El problema es que los tíos de su calaña no tienen Facebook. Ni Twitter. Ni Instagram ni Pinterest. Ni siquiera una página web. No hay forma de contactar con los hombres como él.
Debe de ser muy práctico para librarse de los rolletes esporádicos.
Como ha hecho conmigo.
Capullo.
¿Tenéis idea de la rabia que da no poder localizar a alguien? ¡Estamos en el siglo xxi! Sé quién es, dónde trabaja y dónde vive, pero no puedo contactar con él. Es desesperante.

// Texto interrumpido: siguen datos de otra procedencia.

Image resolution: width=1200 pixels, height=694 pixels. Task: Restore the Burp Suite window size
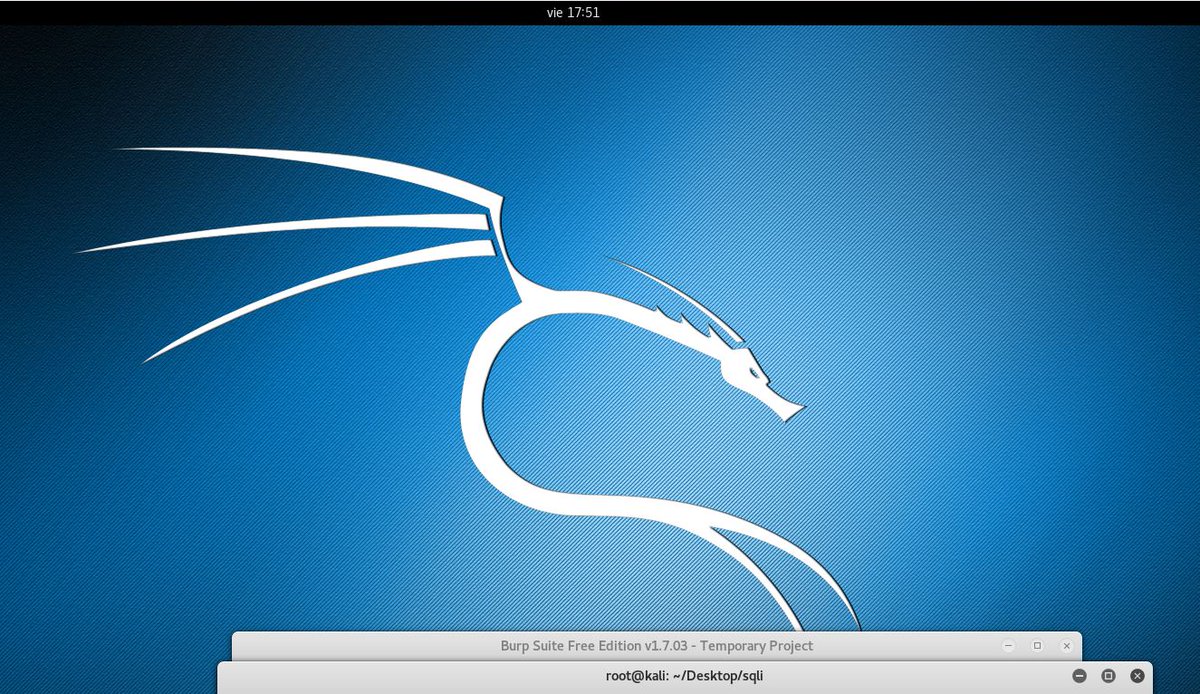[1037, 646]
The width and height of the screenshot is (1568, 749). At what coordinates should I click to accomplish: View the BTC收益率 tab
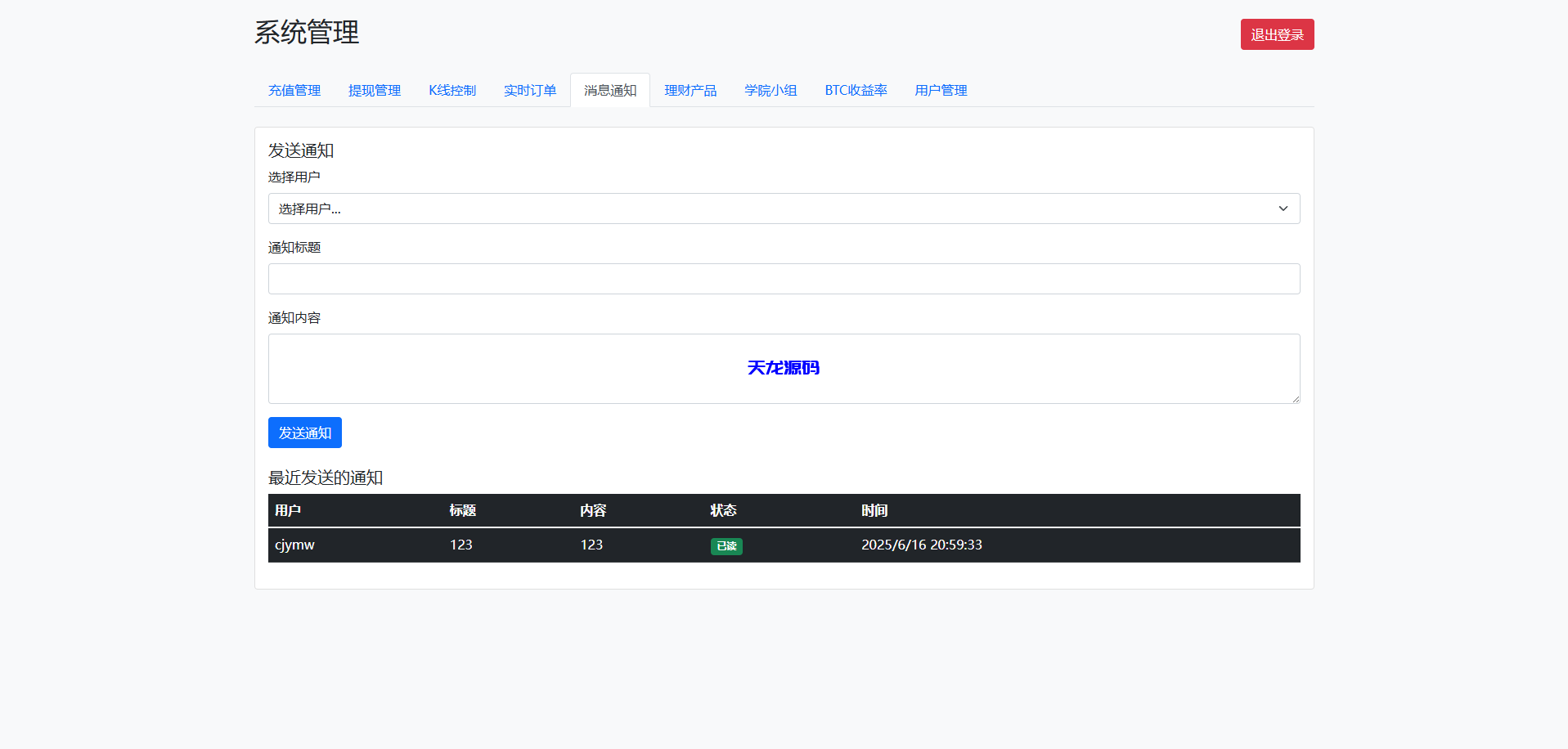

Es diez veces peor que cuando un amigo pone el móvil en silencio por error y te ves forzada a esperar durante horas hasta que se dé cuenta de que le has escrito.
He llamado a la oficina, pero no ha servido de nada. Supongo que no le sorprenderá a nadie, pero no puedes llamar a una empresa importante y pedir hablar con el encargado así como así. Pero ¡si ni siquiera puedes llamar a una pequeña empresa y pedir hablar con…, bueno, con alguien! Se me ocurrió hacer clic en el apartado de «Contacte con nosotros» en la página web de la tienda porque ninguna de las demás categorías se ajustaba a mis necesidades. No, no tengo problemas con un pedido. No, no tengo una pregunta sobre la garantía. Y no, no necesito ayuda para hacer una devolución.
Por extraño que parezca, «Vuestro director ejecutivo me ha dejado embarazada» no figuraba entre las opciones. Tras diez minutos de frustración, salí de la pantalla de contacto y acabé comprándoles vitaminas prenatales. Y un bolso hecho de botellas de agua recicladas. Me apetecía guardarles rencor, pero la verdad es que tienen muy buenos precios.